What’s driving CNQ's rise? Let's take a closer look at the key factors behind its strong year-to-date performance and assess whether this momentum is likely to persist or not.

CNQ’s Recent Development

Recently the company has announced that it plans to buy Chevron Corporation's CVX subsidiary, Chevron Canada Limited's 20% stake in the Athabasca Oil Sands Project (“AOSP”), which includes the Muskeg River and Jackpine mines, the Scotford Upgrader and the Quest Carbon Capture and Storage facility. This deal is pending regulatory approval and will boost CNQ's stake in AOSP to 90%. This acquisition is expected to add about 62,500 barrels per day of long-lasting Synthetic Crude Oil production, enhancing Canadian Natural's ability to generate free cash flow.

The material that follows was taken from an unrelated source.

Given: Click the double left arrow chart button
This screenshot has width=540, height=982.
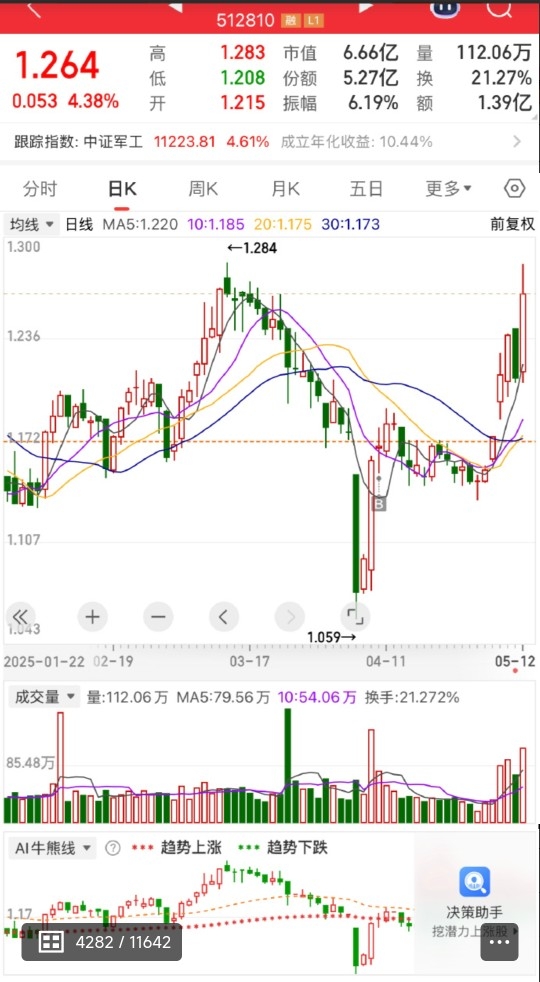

Additionally, CNQ will also acquire CVX’s 70% stake in light crude oil and liquid-rich assets in the Duvernay play in Alberta. Regulatory approvals are pending. This part of the deal is expected to produce around 60,000 barrels of oil equivalent per day by 2025, including significant amounts of natural gas and liquids. These assets are expected to provide strong growth opportunities and additional cash flow in the near term.

Why Investor’s Might Consider Buying CNQ Stock

Strong Production Growth:  The company continues to grow its production, having achieved 8% year-over-year growth in second-quarter 2024. This growth is largely due to strong performance across its diverse range of assets, particularly in heavy oil, oil sands and natural gas. CNQ’s management expects that the company projects total liquid production to range from 977 thousand barrels of oil equivalent per day (boe/d) to 1,008 boe/d for 2024. This estimate incorporates a natural gas production prediction of 2,120 -2,230 MMcf/d for the same time.

Strong Financial Performance: CNQ delivered strong second-quarter results, with adjusted net earnings of C$1.9 billion and adjusted funds flow of C$3.6 billion, up from the year-ago quarter’s reported figures. This robust cash flow reflects the company’s operational efficiency and cost control across assets, leading to significant returns to its shareholders through dividends and share buybacks.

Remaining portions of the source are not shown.